- AIM OF THE TASK
Write out each line of the data below word for word, omitting the pictures.

— start of GIVEN INFORMATION —

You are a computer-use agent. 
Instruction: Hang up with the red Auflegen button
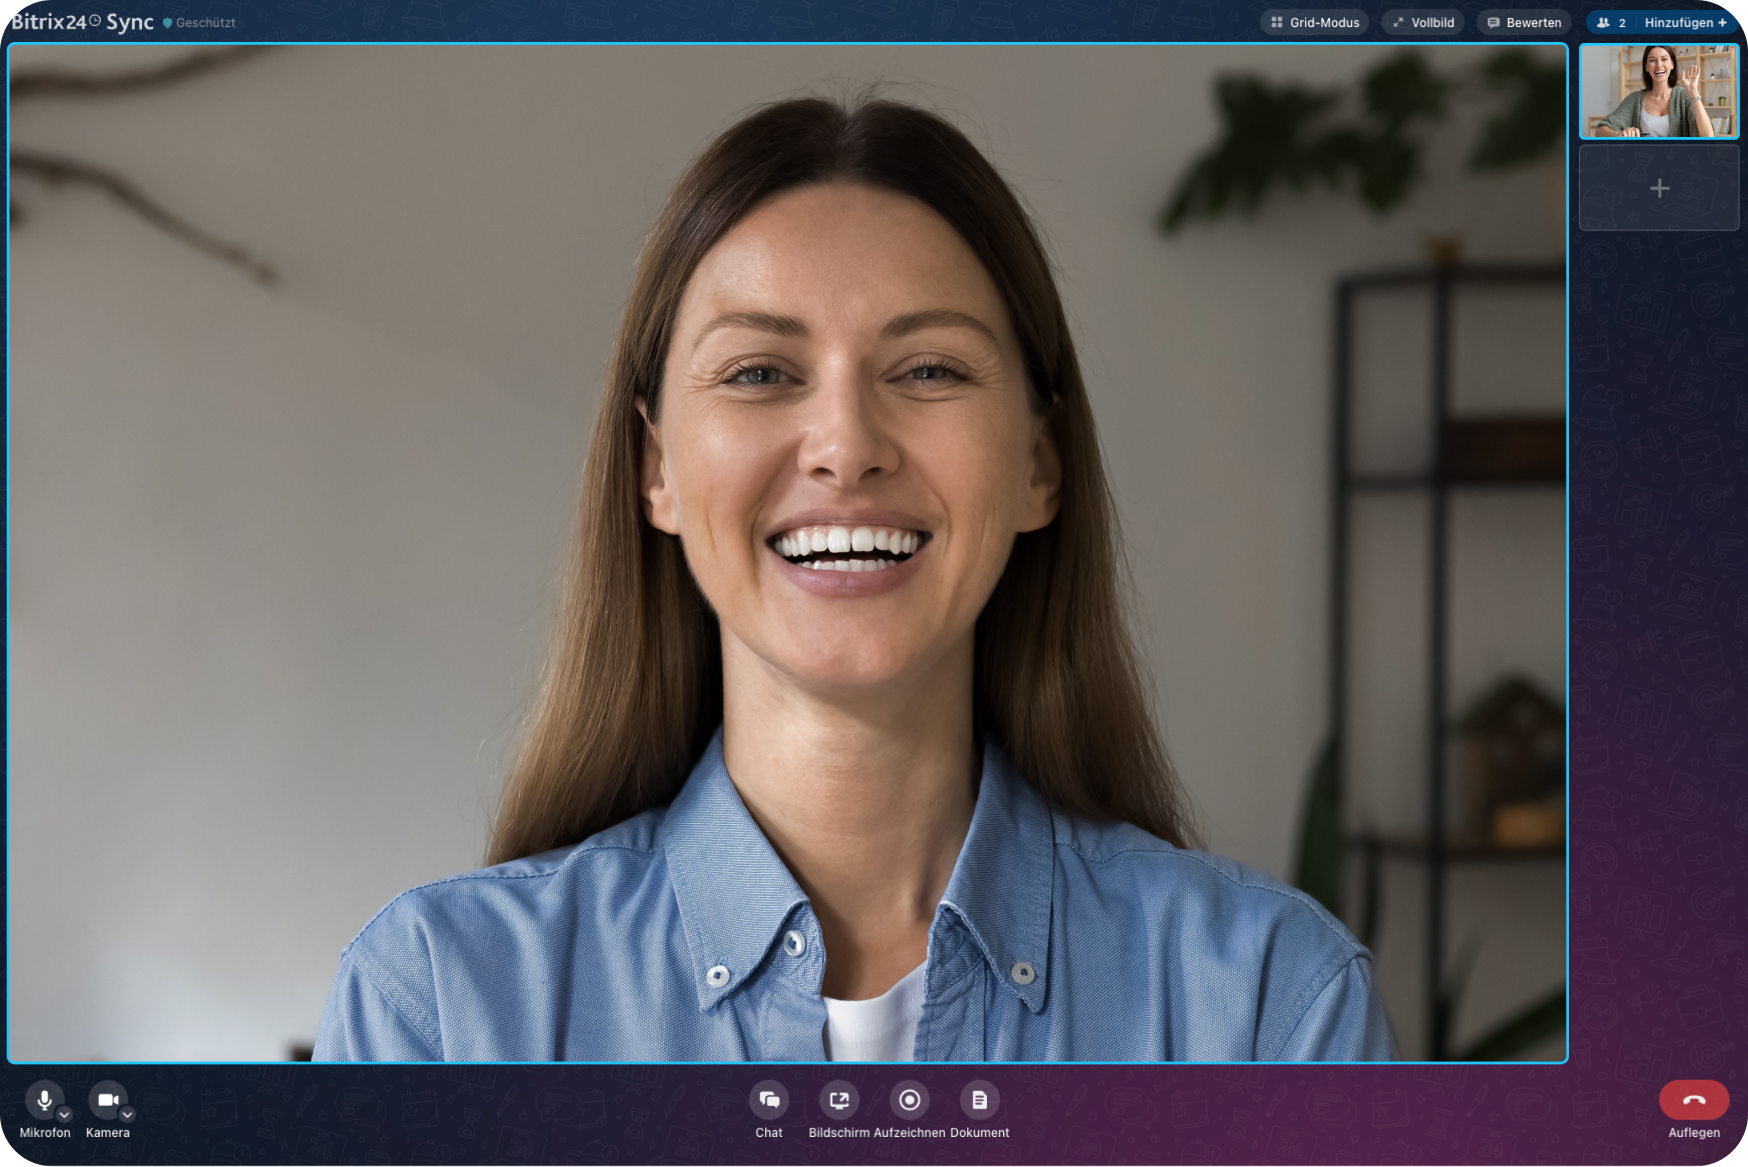point(1694,1100)
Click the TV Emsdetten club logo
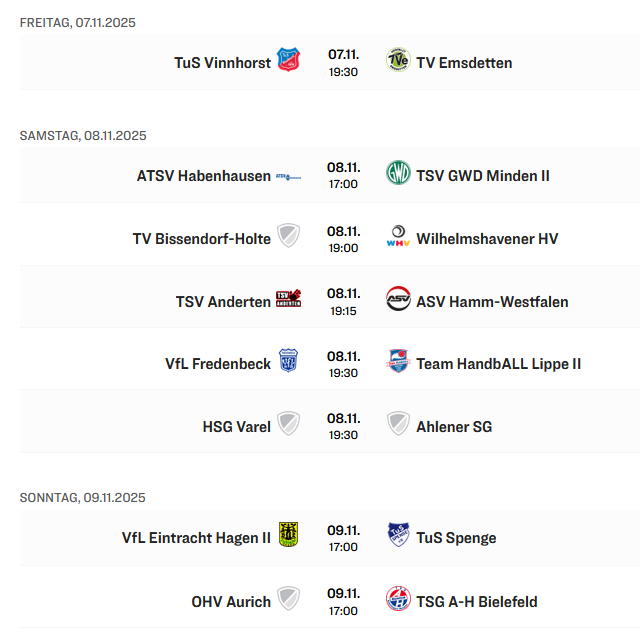The image size is (640, 634). tap(398, 61)
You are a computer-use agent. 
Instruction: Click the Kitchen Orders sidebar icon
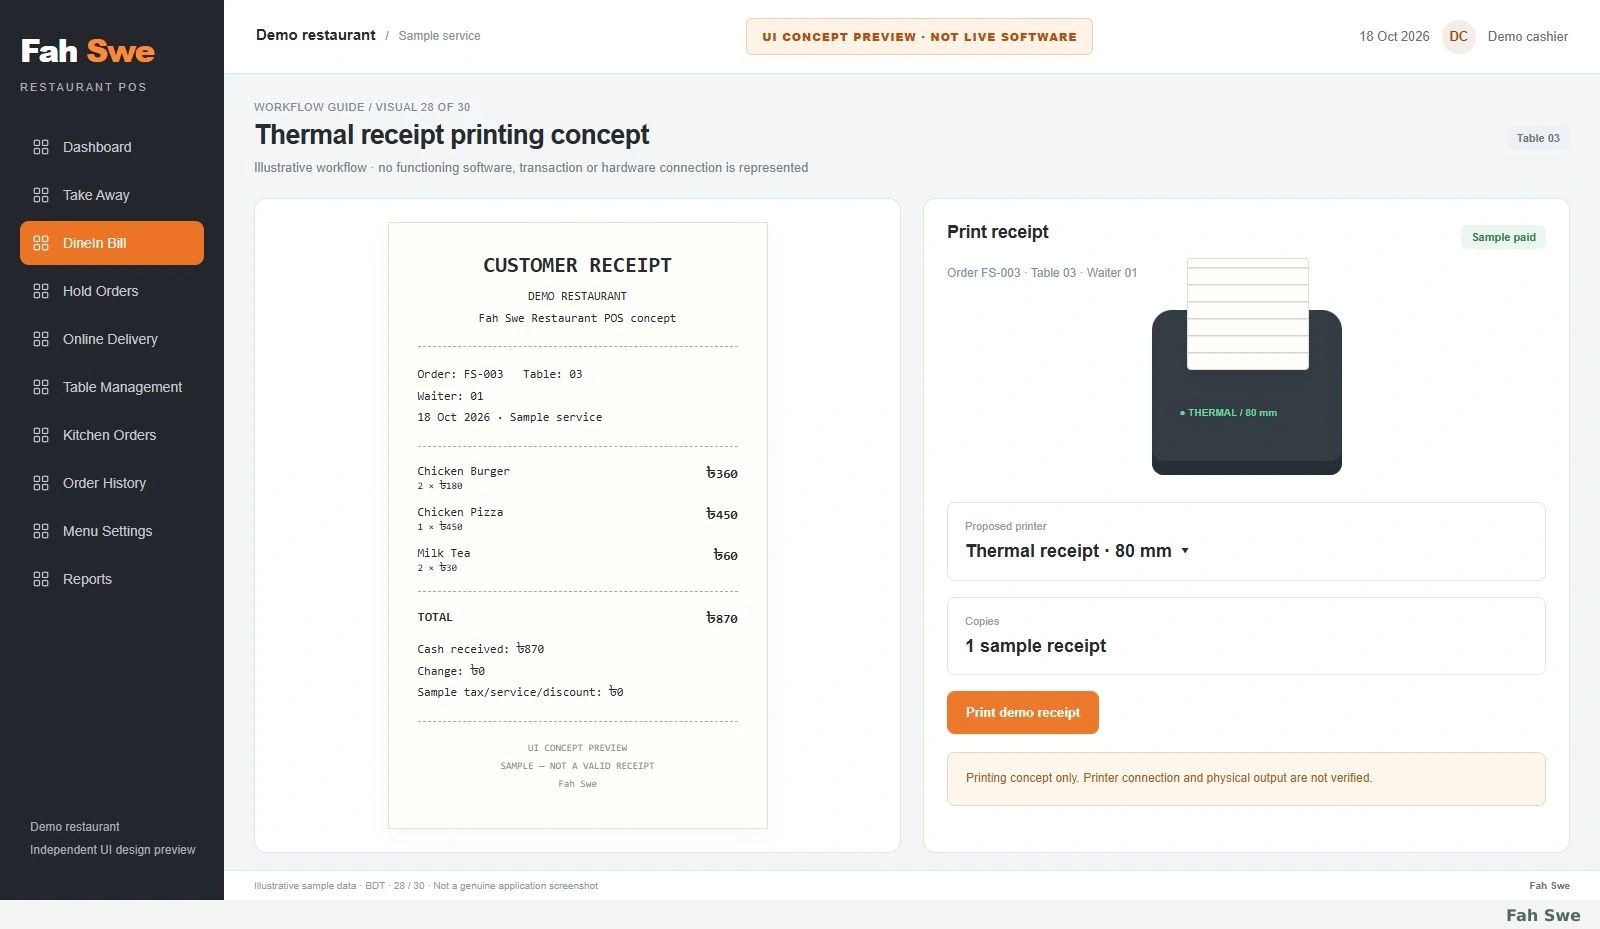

— end of GIVEN INFORMATION —

- TASK OUTPUT
You are a computer-use agent. 
Instruction: Hang up with the red Auflegen button
point(1694,1100)
Click the TV Emsdetten club logo
The image size is (640, 634). tap(398, 61)
You are a computer-use agent. 
Instruction: Click the Kitchen Orders sidebar icon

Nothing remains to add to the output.